Friday, October 23, 2015

Shining light on the Dark

I was minding my own business today and suddenly it occurred to me.  I have an addictive personality.  I don't exhibit classic behaviors of a substance abuser.  My addictive traits are much more subtle.  I engage in sensation and thrill seeking behavior.  I get bored easily so I have to amp up the stakes for myself.  Everything I do, I want to do as obsessively and as fast and hard as possible.  I always called that over-achiever. 

I have always been attractive to Type A, super-intense men (romantically, career-wise, and socially).  I can ride their enthusiasm and push my limits that way.  That's thrill seeking.  I have allowed them to enable risky behaviors that I otherwise would be too cowardly to engage in. 

I have always been geared toward indulgent eating.  I drink alcohol and caffeine daily.  Sex, exercise, ritual, BDSM, "adventures", anything to get a shot of adrenaline, oxytocin, or dopamine. 

On March 19th 2013 I did hit rock bottom. 

I dug myself out of the crappy hole I a dug myself into.  I put down a lot of boundaries and promised myself to learn a new way and not get myself in such a pickle again. 

I keep learning.  Life is much better and I am still learning. 

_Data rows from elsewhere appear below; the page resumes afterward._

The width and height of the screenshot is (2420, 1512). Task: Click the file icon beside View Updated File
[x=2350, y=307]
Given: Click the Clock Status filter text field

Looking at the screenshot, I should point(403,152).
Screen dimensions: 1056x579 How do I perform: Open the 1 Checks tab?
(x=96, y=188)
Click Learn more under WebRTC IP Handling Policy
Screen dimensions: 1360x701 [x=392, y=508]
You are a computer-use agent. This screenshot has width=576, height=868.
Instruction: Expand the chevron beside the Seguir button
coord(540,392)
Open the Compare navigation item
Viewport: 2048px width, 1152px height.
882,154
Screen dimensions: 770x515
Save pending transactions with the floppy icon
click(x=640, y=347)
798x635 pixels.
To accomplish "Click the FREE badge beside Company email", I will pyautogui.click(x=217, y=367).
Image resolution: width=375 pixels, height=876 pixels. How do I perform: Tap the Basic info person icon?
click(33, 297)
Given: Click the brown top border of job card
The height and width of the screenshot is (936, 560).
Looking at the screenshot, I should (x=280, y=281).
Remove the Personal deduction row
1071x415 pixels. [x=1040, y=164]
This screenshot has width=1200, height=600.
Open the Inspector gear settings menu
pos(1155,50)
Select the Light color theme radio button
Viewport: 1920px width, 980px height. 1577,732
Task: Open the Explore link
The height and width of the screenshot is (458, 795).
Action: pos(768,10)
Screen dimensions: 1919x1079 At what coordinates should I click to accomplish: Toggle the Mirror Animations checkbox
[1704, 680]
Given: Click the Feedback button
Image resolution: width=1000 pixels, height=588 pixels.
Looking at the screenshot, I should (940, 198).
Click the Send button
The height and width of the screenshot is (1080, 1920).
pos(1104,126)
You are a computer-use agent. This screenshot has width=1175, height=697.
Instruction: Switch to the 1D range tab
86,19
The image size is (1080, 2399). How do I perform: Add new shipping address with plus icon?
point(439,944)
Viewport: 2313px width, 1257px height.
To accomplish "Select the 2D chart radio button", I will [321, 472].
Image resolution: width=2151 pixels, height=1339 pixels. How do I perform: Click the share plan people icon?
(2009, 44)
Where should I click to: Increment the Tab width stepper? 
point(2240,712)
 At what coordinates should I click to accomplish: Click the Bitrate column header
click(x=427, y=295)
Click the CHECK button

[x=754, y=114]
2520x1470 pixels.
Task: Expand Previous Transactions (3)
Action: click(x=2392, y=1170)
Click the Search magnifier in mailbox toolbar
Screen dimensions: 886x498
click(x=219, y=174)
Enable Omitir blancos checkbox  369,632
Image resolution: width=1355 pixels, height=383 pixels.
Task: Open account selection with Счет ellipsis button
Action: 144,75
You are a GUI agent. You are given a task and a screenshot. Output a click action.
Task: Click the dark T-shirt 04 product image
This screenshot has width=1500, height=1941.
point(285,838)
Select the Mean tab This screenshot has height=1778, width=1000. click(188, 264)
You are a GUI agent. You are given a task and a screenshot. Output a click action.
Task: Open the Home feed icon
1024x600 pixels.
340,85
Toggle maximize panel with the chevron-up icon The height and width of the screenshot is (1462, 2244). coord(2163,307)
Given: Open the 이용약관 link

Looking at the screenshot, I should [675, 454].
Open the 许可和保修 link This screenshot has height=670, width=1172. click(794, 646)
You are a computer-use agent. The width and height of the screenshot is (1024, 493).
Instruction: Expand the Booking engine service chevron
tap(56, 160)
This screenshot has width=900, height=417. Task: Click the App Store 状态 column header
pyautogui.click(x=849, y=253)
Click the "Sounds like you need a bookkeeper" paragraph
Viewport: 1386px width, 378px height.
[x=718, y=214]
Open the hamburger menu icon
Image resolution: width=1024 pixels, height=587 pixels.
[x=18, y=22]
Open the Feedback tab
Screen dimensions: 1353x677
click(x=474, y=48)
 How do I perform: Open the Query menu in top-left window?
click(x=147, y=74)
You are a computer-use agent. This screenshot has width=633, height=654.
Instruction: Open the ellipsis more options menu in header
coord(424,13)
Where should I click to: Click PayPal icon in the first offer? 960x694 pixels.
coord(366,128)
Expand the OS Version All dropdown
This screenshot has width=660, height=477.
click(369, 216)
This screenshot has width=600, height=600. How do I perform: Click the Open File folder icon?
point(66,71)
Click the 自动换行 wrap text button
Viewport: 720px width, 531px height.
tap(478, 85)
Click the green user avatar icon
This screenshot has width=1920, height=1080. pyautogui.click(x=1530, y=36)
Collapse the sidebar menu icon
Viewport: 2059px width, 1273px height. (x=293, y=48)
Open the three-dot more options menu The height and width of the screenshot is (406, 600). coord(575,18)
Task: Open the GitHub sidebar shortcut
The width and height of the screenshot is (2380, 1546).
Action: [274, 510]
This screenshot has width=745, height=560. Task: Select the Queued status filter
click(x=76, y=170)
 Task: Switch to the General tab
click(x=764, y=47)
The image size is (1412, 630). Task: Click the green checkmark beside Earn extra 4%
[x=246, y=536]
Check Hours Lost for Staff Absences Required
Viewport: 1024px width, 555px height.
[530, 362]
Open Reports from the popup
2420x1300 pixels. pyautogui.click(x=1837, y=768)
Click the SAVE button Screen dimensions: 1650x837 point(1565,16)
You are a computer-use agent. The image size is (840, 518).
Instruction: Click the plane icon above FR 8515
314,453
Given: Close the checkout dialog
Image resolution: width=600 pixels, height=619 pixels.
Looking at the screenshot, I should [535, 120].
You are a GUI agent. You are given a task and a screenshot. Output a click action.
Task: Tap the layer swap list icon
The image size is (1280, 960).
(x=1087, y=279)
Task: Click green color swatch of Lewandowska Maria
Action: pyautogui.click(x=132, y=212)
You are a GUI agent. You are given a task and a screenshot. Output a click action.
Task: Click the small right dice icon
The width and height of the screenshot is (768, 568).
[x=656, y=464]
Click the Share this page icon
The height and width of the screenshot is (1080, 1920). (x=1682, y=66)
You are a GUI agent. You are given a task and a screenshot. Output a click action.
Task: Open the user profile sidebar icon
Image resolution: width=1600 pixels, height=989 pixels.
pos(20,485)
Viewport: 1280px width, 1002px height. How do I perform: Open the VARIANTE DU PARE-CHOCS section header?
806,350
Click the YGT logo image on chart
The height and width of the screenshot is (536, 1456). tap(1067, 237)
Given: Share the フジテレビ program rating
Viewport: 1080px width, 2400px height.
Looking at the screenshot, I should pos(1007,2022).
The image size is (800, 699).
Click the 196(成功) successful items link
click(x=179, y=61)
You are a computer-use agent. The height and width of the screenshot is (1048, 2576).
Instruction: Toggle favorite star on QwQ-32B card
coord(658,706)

I choose a path of moderation.  I can get probably more well-being from exercise than I can from coffee, sugar, and alcohol.  Time to clean up my mess.  This is the path to stability, weight-loss, mental health, and balance. 

It's finally time to quit giving in to restlessness and temptation.  The only way I can reach my dreams is through focus and discipline.  There's a new way to guide the future with productive intensity. 

Now, its time to make plans and shoot for the stars.